Nanosecond pulsed discharge in a gas–liquid mixture produced by hydrodynamic cavitation using Venturi tube

Abstract

The nanosecond pulsed discharge in a gas–liquid mixture of a Venturi tube with the injection of oxygen was numerically and experimentally investigated. It was found that the density of the gas–liquid mixture close to the electrode at the water inlet is significantly lower than that at the water outlet. The lowest void fraction close to the water outlet is higher than 50%. When the oxygen flow rises from 0.5 SLPM to 3 SLPM, the flow mode changes from the bubble flow to the annular flow. If the applied voltage is kept at 45 kV in amplitude, the probability of the breakdown increases with the water flow and it reaches 100% as the water flow rises to 9.5 L/min. Since the pulsed breakdown voltage changes from shot to shot under the same experimental conditions, the distribution of 200 breakdown voltages was measured and the median in the distribution of the probability density, defined as U50, was determined.

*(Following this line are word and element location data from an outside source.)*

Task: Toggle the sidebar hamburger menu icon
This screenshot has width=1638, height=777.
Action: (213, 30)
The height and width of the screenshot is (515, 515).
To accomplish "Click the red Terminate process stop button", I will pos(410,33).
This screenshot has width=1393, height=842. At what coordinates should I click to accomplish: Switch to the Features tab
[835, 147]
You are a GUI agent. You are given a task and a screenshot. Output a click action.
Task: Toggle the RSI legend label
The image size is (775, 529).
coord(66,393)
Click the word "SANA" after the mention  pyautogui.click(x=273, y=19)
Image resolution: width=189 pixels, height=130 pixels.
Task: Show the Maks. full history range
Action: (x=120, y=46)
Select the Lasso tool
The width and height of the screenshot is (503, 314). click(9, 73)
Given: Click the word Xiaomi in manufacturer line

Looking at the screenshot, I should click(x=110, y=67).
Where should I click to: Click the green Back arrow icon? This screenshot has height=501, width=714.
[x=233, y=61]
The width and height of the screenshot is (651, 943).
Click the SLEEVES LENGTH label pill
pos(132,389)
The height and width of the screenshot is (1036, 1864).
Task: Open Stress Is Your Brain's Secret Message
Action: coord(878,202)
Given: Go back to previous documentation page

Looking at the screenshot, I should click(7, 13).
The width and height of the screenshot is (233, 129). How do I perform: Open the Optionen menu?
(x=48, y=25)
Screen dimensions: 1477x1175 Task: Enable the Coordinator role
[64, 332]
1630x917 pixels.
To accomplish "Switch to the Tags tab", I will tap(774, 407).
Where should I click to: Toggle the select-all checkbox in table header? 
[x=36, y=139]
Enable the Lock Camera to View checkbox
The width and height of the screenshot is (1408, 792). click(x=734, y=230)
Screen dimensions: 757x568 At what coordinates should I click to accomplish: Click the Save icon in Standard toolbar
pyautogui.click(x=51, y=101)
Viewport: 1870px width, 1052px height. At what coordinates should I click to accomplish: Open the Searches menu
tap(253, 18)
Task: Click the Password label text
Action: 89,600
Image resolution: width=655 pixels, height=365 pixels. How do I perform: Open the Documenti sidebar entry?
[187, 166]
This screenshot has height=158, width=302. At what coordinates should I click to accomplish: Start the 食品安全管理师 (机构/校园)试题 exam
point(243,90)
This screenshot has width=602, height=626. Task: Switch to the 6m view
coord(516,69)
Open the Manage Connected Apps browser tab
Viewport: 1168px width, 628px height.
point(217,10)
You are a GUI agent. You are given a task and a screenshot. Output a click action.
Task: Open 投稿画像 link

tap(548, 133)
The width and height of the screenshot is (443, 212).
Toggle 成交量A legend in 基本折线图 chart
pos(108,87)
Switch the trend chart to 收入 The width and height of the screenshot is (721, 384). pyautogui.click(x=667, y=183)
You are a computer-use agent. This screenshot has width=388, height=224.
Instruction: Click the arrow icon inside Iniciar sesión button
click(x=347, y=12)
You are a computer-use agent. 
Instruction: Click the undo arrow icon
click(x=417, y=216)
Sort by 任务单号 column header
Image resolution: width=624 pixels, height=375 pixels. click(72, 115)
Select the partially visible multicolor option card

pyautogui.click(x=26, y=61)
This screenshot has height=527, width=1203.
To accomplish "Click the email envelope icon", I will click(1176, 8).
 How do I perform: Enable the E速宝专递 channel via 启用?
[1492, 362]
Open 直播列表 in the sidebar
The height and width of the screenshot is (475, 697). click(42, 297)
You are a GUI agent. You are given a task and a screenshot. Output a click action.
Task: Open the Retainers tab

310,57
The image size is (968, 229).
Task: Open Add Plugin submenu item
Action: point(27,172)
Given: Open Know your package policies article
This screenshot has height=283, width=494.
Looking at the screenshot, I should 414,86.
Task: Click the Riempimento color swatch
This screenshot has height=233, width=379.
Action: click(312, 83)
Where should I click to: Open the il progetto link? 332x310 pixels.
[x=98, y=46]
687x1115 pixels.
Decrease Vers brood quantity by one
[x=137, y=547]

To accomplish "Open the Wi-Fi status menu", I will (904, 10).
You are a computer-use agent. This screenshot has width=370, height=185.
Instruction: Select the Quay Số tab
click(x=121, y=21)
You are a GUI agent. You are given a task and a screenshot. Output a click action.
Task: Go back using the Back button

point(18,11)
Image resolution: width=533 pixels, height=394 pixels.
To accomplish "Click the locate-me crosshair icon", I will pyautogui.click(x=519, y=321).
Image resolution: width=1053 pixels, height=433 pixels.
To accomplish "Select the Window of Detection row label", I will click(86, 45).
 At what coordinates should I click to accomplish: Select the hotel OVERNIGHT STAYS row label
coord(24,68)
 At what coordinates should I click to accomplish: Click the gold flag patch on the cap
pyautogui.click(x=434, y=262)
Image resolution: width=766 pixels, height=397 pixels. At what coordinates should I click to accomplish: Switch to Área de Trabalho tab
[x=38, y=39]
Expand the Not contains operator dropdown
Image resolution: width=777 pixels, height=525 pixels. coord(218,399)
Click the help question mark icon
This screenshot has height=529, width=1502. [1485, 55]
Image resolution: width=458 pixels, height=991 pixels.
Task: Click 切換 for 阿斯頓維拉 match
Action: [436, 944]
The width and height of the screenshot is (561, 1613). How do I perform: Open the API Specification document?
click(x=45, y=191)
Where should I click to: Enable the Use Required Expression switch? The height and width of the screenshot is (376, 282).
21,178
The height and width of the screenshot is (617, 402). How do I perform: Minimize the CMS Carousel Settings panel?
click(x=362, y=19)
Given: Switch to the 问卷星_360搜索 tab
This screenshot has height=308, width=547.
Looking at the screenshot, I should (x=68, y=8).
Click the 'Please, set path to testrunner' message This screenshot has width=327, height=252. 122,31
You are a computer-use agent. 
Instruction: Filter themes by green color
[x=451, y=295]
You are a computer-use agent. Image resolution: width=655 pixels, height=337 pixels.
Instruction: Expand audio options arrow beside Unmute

The curve of the U50 as a function of the oxygen flow takes the shape of “V,” similar to that of the Paschen curve obtained from the gas breakdown. An abnormal polarity effect in the breakdown voltage was observed, and the reason was given. By combining the results from the experiment with the numerical simulation, the spatial distribution of the reduced field at the time of breakdown was determined. The oxygen flows not higher than 0.5 SLPM are the better choice for getting a reduced field higher than 500 Td.